Blending light, sound, and the night

Klip Collective presents Night Forms: dreamloop

In
2 minute read
A canvas outdoors at night, trees in the background. Bright lights and distorting, squiggled lines illuminate the canvas.
An entry in the collective by Elizabeth Strong. (Photo by Klip Collective.)

On November 26, Grounds for Sculpture will open Night Forms: dreamloop, the first of a series of collaborations with Klip Collective to be revealed over a two-year period. This first show will run until April 3, 2022. Following installations will be composed and presented seasonally. Billed as an “after hours multi-sensory experience,” dreamloop uses music, video projection mapping, and lighting, to create an enchanted wander through an altered landscape.

Light sounds

What feels more like delineated works staged in sovereign separateness from one another during the day is pulled into relation under the cover of dark by blended areas of light and sound interacting with each other. Walking among and at times into the colored lights and projected video brings viewers an animated world that blooms and pulses and winks. Sounds emanate from a myriad of locations, collaborate in a growing sense of wonder and full sensory immersion.

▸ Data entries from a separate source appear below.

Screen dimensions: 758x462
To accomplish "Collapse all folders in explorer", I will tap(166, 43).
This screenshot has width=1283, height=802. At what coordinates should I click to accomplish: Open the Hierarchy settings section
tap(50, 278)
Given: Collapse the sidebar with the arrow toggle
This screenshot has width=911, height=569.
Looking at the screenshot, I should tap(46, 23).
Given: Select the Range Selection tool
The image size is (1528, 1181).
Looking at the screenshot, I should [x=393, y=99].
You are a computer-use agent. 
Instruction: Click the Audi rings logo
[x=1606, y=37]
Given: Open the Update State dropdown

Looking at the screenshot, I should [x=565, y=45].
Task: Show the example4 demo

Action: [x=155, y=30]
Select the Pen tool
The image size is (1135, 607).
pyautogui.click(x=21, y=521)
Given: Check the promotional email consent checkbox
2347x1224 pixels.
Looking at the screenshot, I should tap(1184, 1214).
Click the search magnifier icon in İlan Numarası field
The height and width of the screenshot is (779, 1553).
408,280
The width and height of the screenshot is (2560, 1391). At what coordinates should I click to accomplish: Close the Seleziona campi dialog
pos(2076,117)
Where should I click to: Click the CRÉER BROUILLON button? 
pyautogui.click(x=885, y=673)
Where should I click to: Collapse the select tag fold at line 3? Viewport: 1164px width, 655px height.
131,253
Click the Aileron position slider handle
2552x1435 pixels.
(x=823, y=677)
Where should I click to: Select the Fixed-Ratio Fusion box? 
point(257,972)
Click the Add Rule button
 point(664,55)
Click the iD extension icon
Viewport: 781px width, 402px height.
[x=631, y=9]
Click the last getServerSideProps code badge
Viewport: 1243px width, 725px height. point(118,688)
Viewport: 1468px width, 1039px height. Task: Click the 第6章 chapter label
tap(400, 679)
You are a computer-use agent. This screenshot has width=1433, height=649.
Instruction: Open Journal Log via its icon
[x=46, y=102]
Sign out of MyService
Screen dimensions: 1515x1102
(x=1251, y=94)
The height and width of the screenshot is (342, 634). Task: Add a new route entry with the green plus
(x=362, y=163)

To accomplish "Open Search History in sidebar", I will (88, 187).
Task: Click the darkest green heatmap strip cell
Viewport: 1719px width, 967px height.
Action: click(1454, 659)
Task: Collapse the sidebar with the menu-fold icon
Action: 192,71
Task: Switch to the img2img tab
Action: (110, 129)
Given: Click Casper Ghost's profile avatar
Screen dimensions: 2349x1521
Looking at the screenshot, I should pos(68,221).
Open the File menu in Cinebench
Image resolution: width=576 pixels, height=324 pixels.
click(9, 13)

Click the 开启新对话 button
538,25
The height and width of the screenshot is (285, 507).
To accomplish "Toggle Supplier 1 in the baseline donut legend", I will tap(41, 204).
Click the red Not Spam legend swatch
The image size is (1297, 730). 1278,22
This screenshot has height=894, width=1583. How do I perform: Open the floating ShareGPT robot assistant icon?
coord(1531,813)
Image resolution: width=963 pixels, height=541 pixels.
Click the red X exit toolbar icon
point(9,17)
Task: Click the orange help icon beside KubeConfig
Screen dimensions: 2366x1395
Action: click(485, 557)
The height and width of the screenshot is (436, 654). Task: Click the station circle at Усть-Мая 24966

There is intelligence and humor in the surprising exploitation of night’s capacity to make the familiar strange, to disguise and totally recreate experiences of landscape elements. The whole is assured, seamless, and rewards curiosity and investigation. Familiar forms seem to move, rapidly changing color and texture. The mood is by turns playful, intriguing, mysterious. There is a sensitivity and fidelity to the character of the original form, and an editorial boldness in the creation of a profoundly altered experience.

Ricardo Rivera, creative director and founder of the Philadelphia-based Klip Collective, says that the strikingly saturated hyper-realistically textured mutating illusions of dreamloop were born out of the relationship between the musical compositions and the sculpture. Each one has its own mood, emotional range, and abstracted storyline. “I do think of them as stories,” he says.

A sense of flow

Once the concepts were created, installation itself took place in a lightning-fast two weeks. Exhausted and emotional, Rivera spoke with warmth about the exceptional skill of each member of his team. The opening night of an exhibition often feels sad for him because it means the end of a period of intense creative relationship with the members of Klip Collective—they’ve become like a family.

Rivera is a pioneer of video projection mapping, and the range of effects and aesthetics speak to Klip Collective’s fluidity and fluency in an increasingly ubiquitous but still somewhat fledgling form. Klip straddles art and commercial realms, working on commission to create experiences on the behalf of institutions and brands, as well as collaborations with artists.

As a self-taught visual artist and director, his work has been featured at the Sundance Film Festival, including the commissioned festival bumper in 2014. Rivera directed "Nightscape: A Light and Sound Experience" at Longwood Gardens which attracted over 300,000 visitors in 2015 and 2016. He also directed "Electric Desert" at Desert Botanical Gardens in Phoenix, 2018-2019. He has collaborated with Kurt Vile, the band Nothing, the Mural Arts Program, Temple University, Bartram’s Gardens, and a number of other Philadelphia artists and institutions.

What, When, Where

Nightforms: dreamloop. By Klip Collective. November 26, 2021 through April 3, 2022, at Grounds for Sculpture, 80 Sculptors Way, Hamilton, NJ. $22-28. (609) 586-0616 or groundsforsculpture.org.

Accessibility

Most of the outdoor pathways are wheelchair accessible. A limited number of Electric Convenience Vehicles and wheelchairs are available for rent at the Welcome Center.

This exhibit may potentially trigger seizures for people with photosensitive epilepsy. Viewer discretion is advised.